DENVER (CBS4) - The recent measles outbreak brought the debate over childhood vaccinations to the forefront, and now doctors are in a tough spot as a new study shows they are getting increased pressure from parents to postpone the shots.

Not only are physicians being asked to delay the shots, but the study found many are agreeing to do so.

Childhood Vaccinations
Mai'ana Randolph getting her shots (credit: CBS)

At 4 months old, Mai'ana Randolph received the recommended two shots with multiple vaccines.

"All of my children have gotten vaccinated because we are pro vaccination," Mai'ana's mother said.

But not all parents are convinced.

"In our clinic, we're having this conversation 10 to 20 times a day," said Dr. Tai Lockspeiser, assistant professor in the Department of Pediatrics at the University of Colorado said.

Lockspeiser, who works mostly at the Child Health Clinic at Children's Hospital Colorado, said parents are choosing to postpone immunizations.

"If they're spreading this out, I think we're going to start seeing a resurgence of a lot of these vaccine-preventable illnesses," she said.

DR. DAVE HNIDA'S BLOG: Is It Safe To Delay Your Child's Immunizations?

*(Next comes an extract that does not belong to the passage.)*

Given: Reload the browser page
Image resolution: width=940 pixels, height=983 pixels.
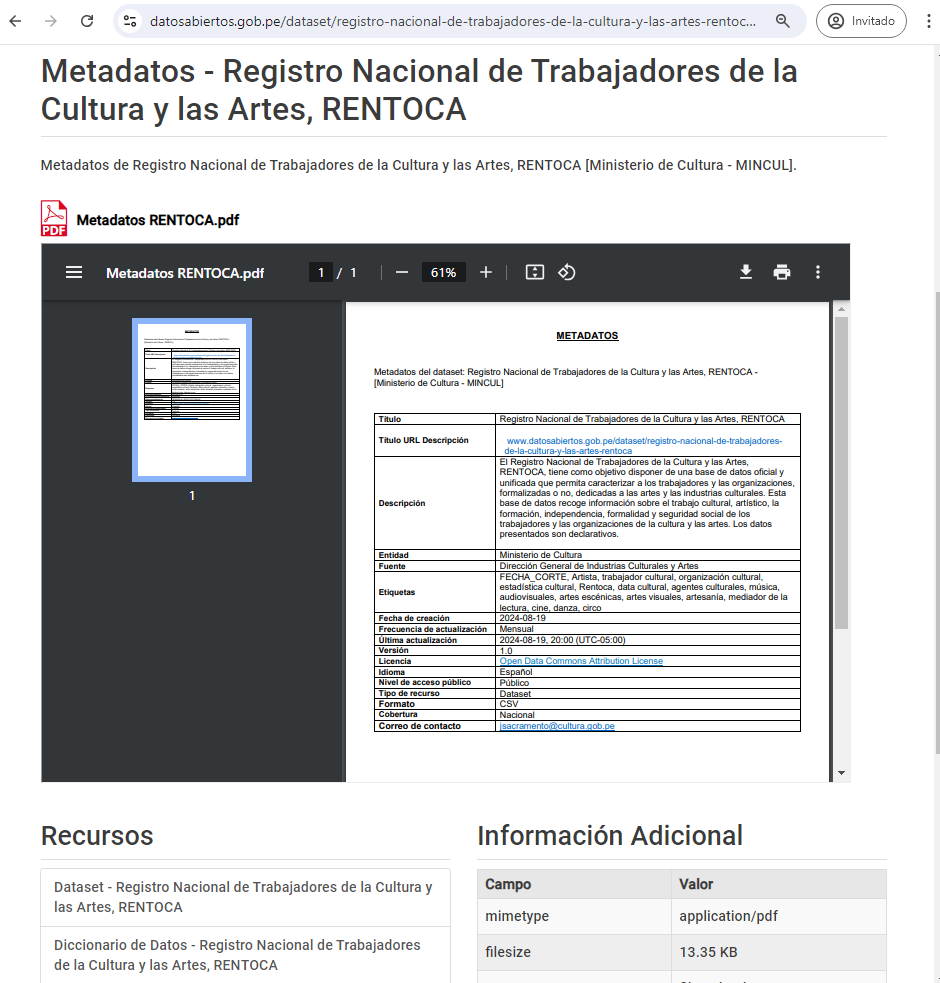Looking at the screenshot, I should click(87, 21).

It turns out the majority of physicians are concerned. In 2012 researchers at the University of Colorado School of Medicine and Children's Hospital Colorado surveyed doctors and found 93 percent had been asked by parents to spread out vaccines for children under two.

"At least one family in a month is requesting to do this," said study author Dr. Allison Kempe.

Kempe found while most doctors worried delaying the shots put children at risk, 37 percent said they often or always agreed to do it.

"They've been told, 'Be patient, build trust.' On the other hand they are doing things that they feel are not in the best interest of children," Kempe said.

Kempe believes it's time for tough questions.

"I question myself whether parents who choose not to vaccinate shouldn't be also choosing to home school their children," she said.

The researchers found discussion about vaccine safety needs to start at pregnancy and the medical community needs to work to counter misinformation.

Parents who delay vaccines are concerned about complications, and the survey found that some continue to worry about autism even though studies show there is no link.